You didn’t say what your native language is, but Japanese is difficult because it is quite different from most other languages (except Korean). See Japonic languages:

… more attempts have been made to link Japanese with other language families than for any other language. None of these attempts has succeeded in demonstrating a common descent for Japonic and any other language family

So unless your native language was one that is vastly different from English, your experience of gaining fluency in English may be misleading (Japanese will be harder).

In addition, there is the challenge of the writing system, which WK will definitely help you learn.

You can burn everything in WK in 2-5 years, depending upon how much time you put into it. But you can find people here on WK forums who have reached level 60 and relate that they have poor listening skills, or that they have not yet progressed beyond JLPT Level 3.

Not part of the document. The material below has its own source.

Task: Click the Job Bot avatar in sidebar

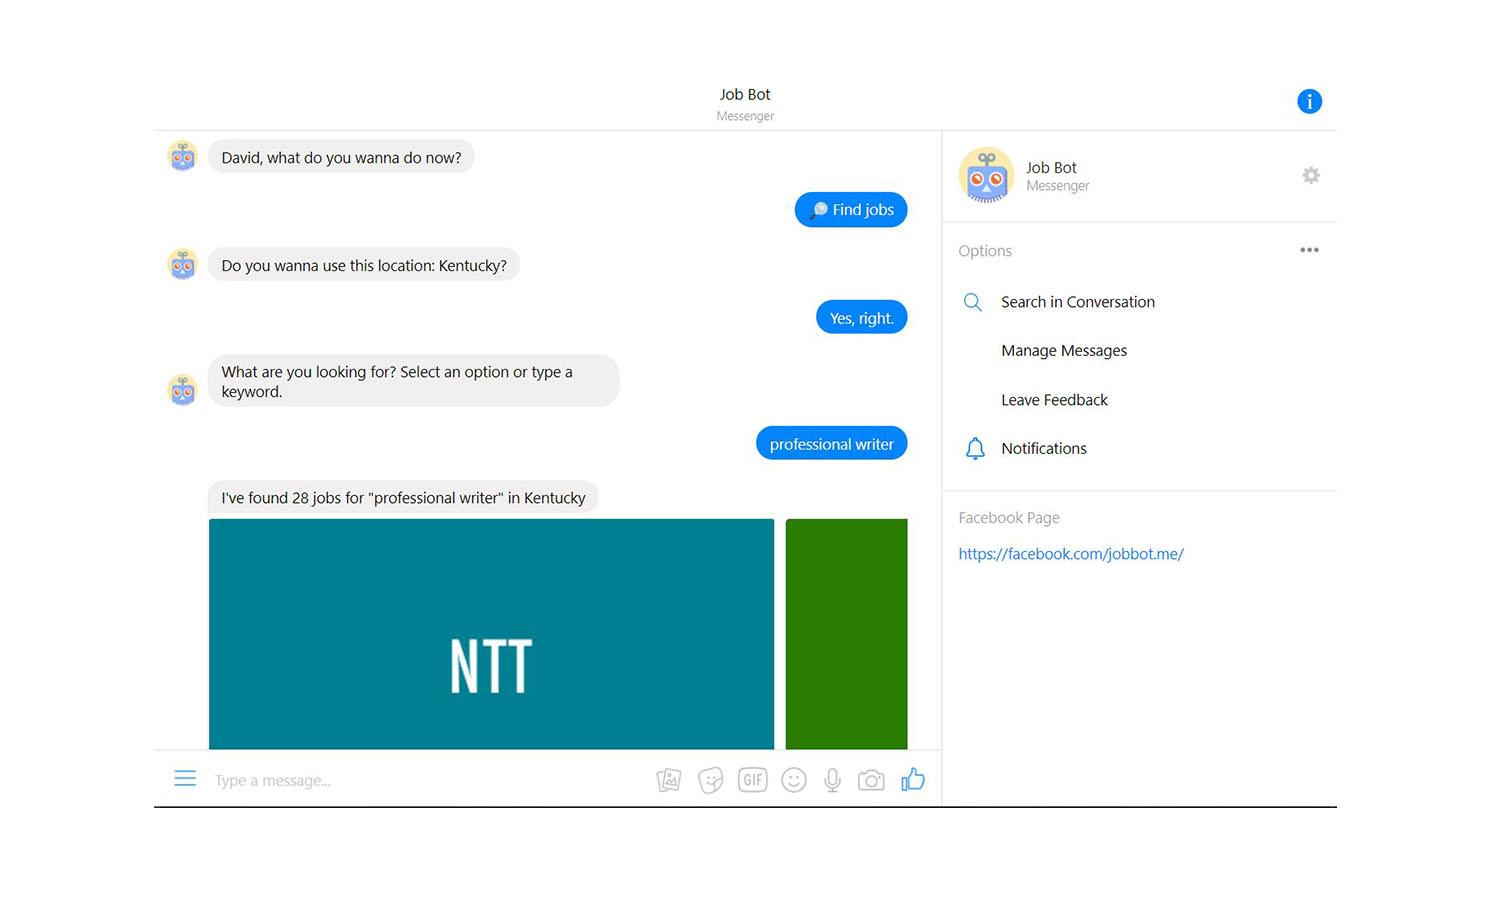Action: coord(986,175)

That said, if you also gain enough grammar and listening skills, you should be able to consume Japanese material (with some difficulty) after level 40 or so.

There are book clubs here on WK forums for readers at various levels (but even “advanced” here is not that advanced; they read slowly, and the materials they choose are limited.

All that said, I suspect it will take more than a certain number of months for you to be able to consume original japanese materials. Two years would be fast.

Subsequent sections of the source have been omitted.